The filmmaker Najjar was already under twenty-four-hour surveillance by Israeli Mossad agents long entrenched within Iranian society. Barely an hour after the filmmaker was contacted by Minister Hosseini’s office on extremely short notice, McCracken boarded a private jet with a make-up specialist on board to finish the job of matching his appearance as closely as possible to Najjar’s. The result, after a laborious process that took much of the flight, exceeded even his expectations. The lone oversight had been not to disguise the scar through McCracken’s left eyebrow from a wayward bullet decades before. Although Minister Hosseini had clearly noticed it, he seemed unbothered by its presence.
While Najjar waited in his apartment for his government car to arrive, a fresh Mossad team just in country entered his apartment by using a key fit to the specifications of his lock based on the serial number. The filmmaker, who was still packing, was unconscious in seconds with McCracken ready in his stead, equipment in hand, as soon as the car arrived for the first leg of his journey.
Once out of the elevator, he knew he was about to encounter plenty not mentioned in David’s reports on the structure and its schematics. Israel’s intelligence on the Natanz facility was an amalgamation of satellite reconnaissance, prisoner and defector interrogations, and four separate brilliantly crafted infiltrations. Each of these had revealed the particulars of at least a section of the facility, but even taken in sum they didn’t offer a thorough rendering of all of it.

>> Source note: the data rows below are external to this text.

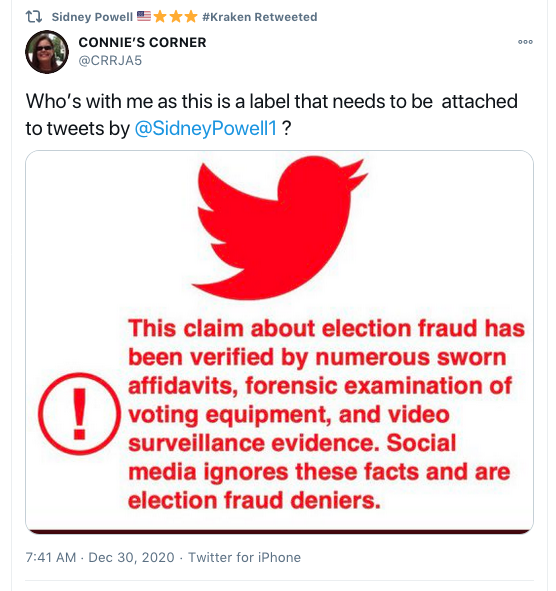Screen dimensions: 556x591
Task: Click the Dec 30, 2020 date
Action: pos(131,557)
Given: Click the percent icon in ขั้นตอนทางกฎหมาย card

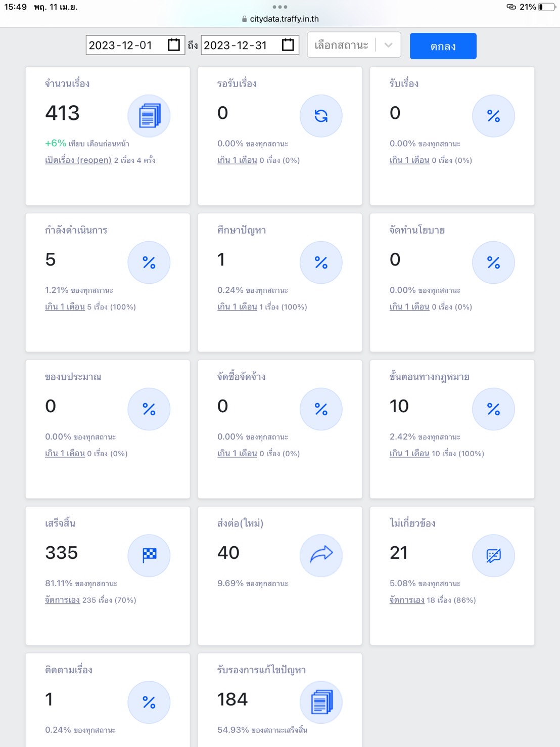Looking at the screenshot, I should coord(493,409).
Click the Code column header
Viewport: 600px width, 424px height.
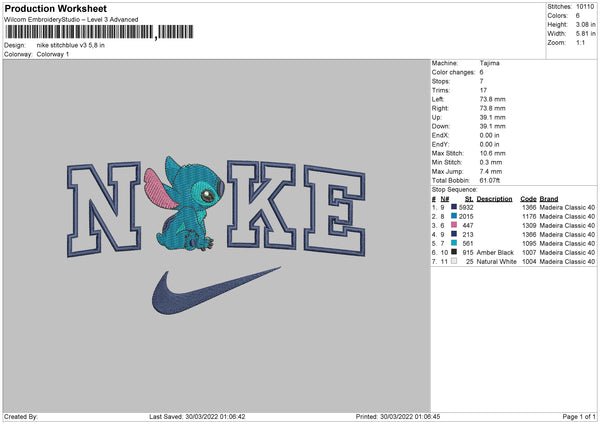[x=528, y=199]
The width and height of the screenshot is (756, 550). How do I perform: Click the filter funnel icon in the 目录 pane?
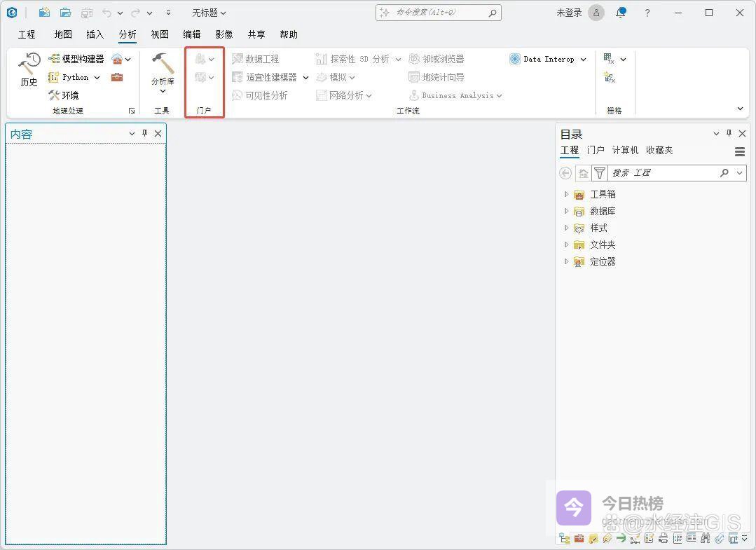pos(600,173)
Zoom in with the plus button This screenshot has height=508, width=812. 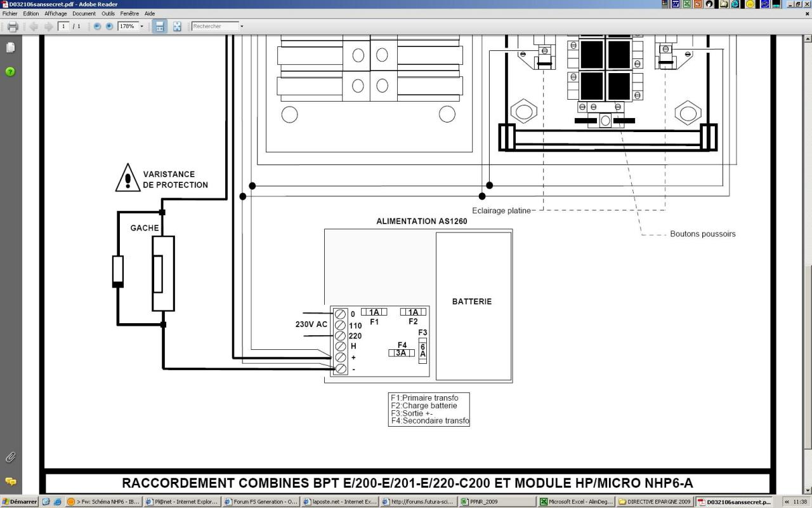point(109,27)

The assembled intelligence did reveal a sprawling single-level underground facility. The original plans had called for multiple levels but this had proven too onerous from both a construction and security standpoint. Natanz had been chosen for the site of the plant specifically because of the heavy layers of limestone and shale beneath which it would be contained, along with an under layer of nearly impenetrable volcanic rock formed in prehistoric times. Contrary to conventional wisdom, the nuclear generating plant that sat at ground level was not positioned directly over the underground facility at all; rather, it served as effective camouflage for the vast tunneling efforts that had forged Natanz from the side instead of from above. The facility was laid out roughly in a square, the size of six football fields laid next to each other, and featured the sophisticated technology required to enrich uranium along with the centrifuges responsible for generating it, a process that undoubtedly included the massive pumps and water systems required for cooling.

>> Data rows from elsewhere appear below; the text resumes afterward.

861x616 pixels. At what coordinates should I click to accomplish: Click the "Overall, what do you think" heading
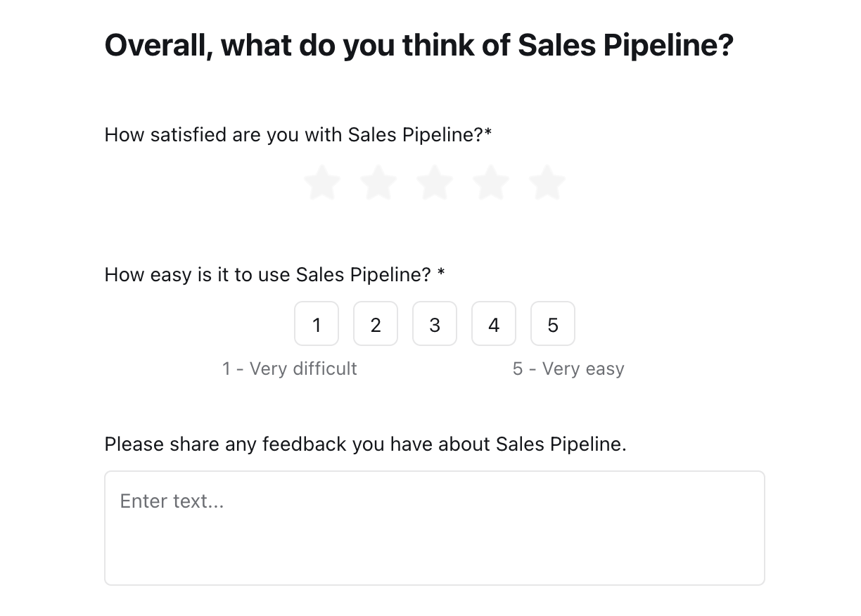[419, 46]
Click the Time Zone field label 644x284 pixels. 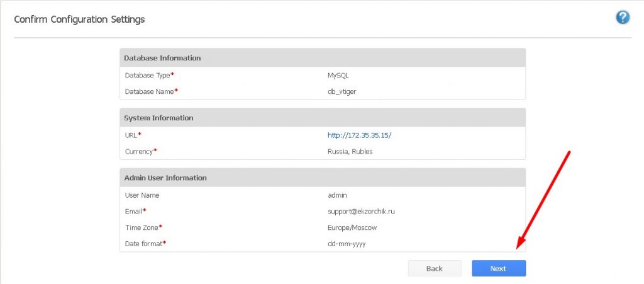point(142,227)
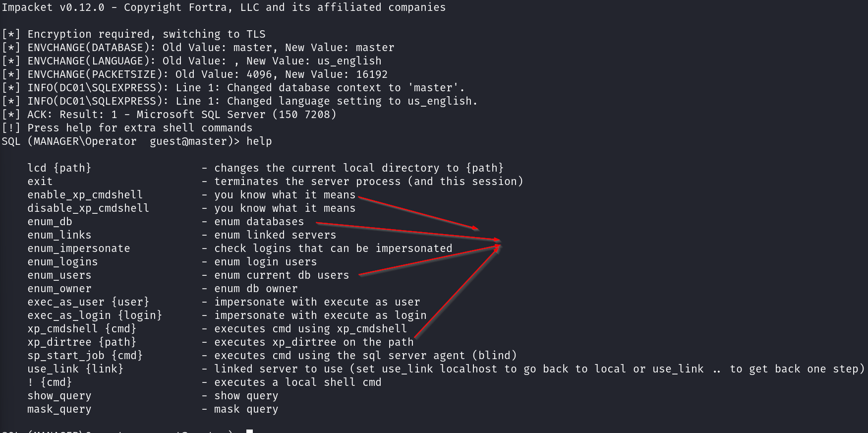Click the enum_db command text
868x433 pixels.
(x=50, y=222)
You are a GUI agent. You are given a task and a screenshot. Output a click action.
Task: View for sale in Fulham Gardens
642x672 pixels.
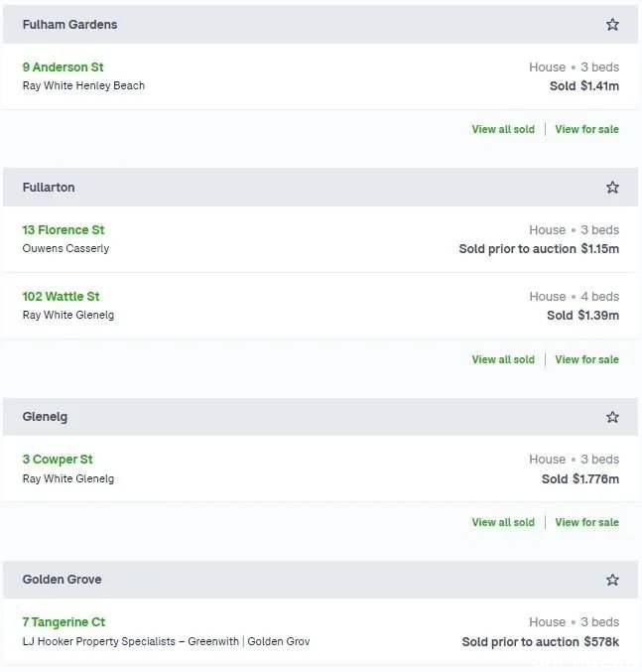pyautogui.click(x=586, y=129)
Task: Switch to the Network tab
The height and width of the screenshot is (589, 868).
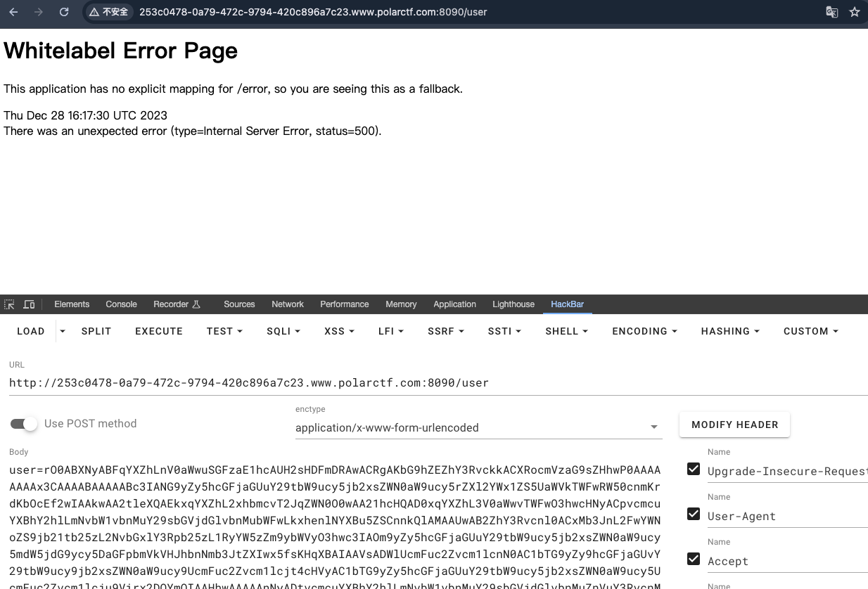Action: [288, 304]
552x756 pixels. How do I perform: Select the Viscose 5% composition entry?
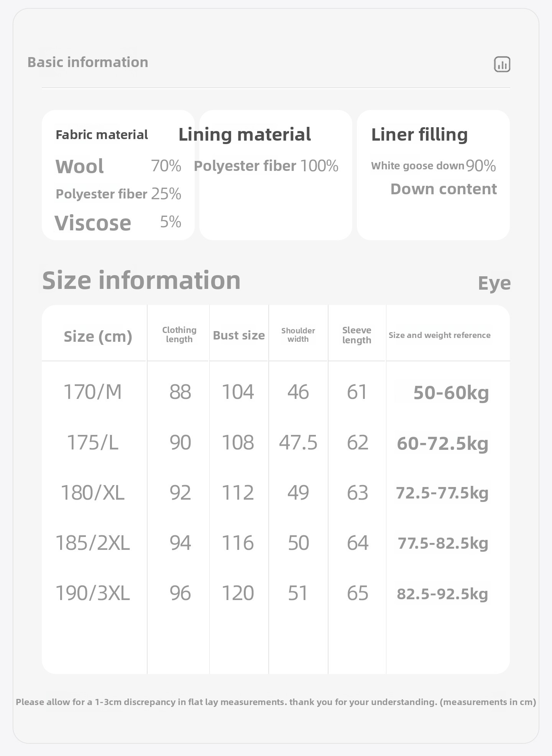(118, 223)
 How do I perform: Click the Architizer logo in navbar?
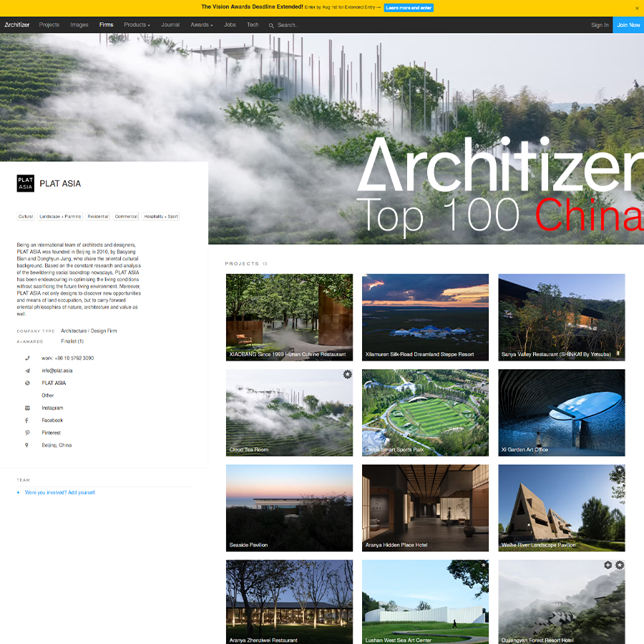(x=16, y=25)
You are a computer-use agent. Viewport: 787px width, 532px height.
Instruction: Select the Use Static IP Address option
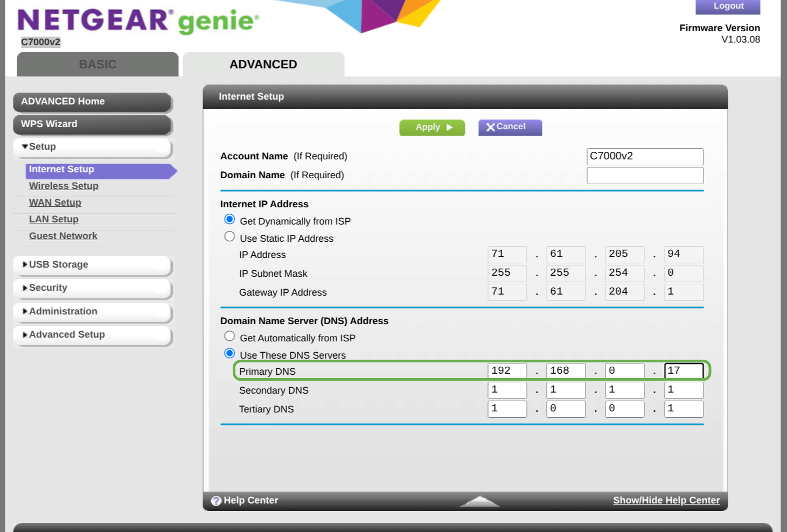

But the very features that made Natanz impenetrable to an attack from above made it vulnerable to what McCracken was planning from within.
David versus Goliath indeed.
“One more thing before we get started,” Hosseini said, opening a door McCracken hadn’t noticed before. “If you’d join me inside here. . . .”
* * *
It was a locker room, more or less, each open cubicle featuring an orange radiation suit and wrist monitor hanging from a hook inside.

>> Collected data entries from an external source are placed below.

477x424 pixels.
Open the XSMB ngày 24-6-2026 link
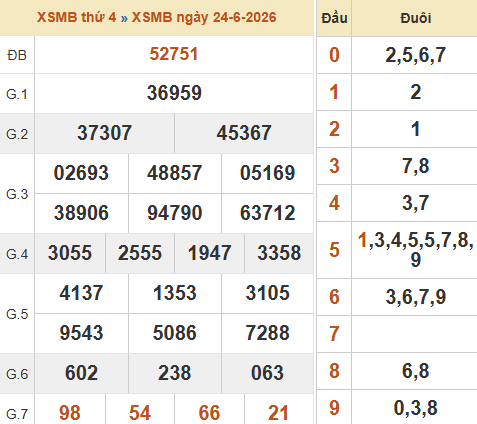coord(204,17)
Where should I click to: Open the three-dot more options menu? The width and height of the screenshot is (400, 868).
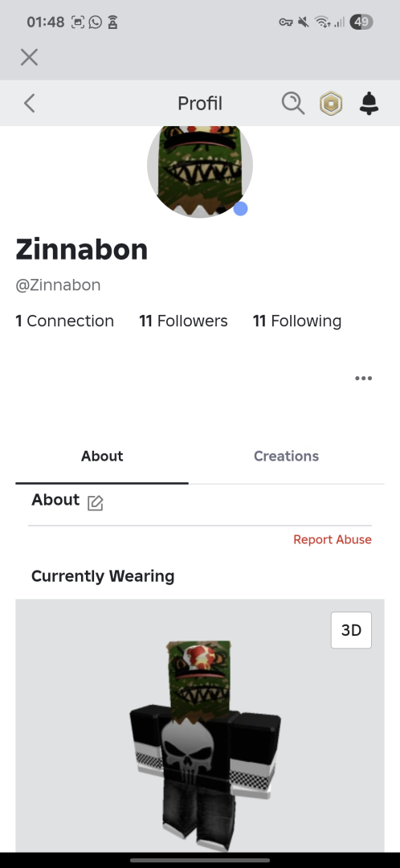pyautogui.click(x=364, y=378)
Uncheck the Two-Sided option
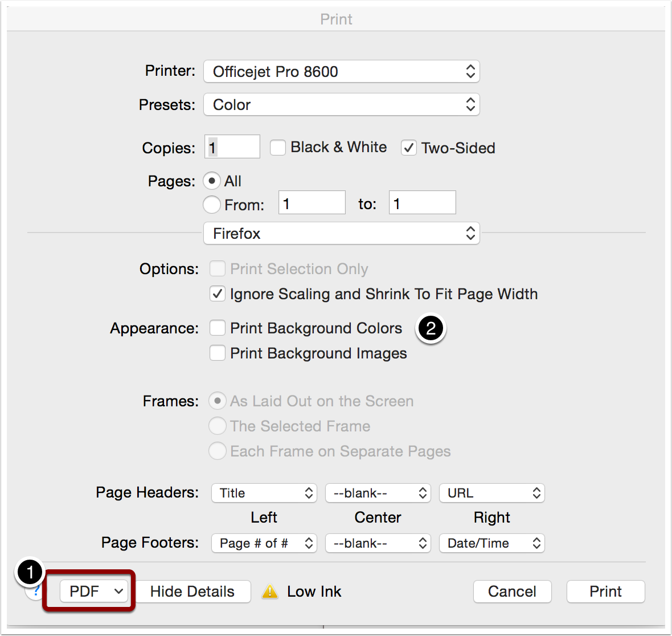Viewport: 672px width, 636px height. pos(408,148)
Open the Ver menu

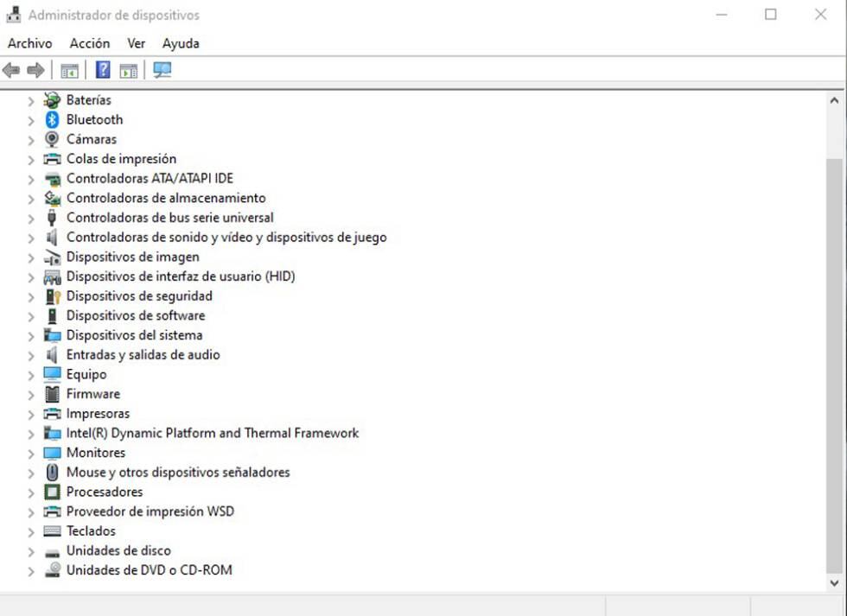point(136,43)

“Standard procedure,” the minister explained. “The lightest weight suit manufactured anywhere. You slip it on right over your clothes,” he continued, starting to do just that himself.
McCracken followed in step. Modern, sophisticated nuclear plants like this were hardly prone to leaks, so the donning of such protective material could only mean Hosseini meant what he said about assembling a complete picture of one of the world’s most secret facilities. And something else was obvious as well:
That after hearing and seeing so much, there was no way McCracken was getting out of here alive.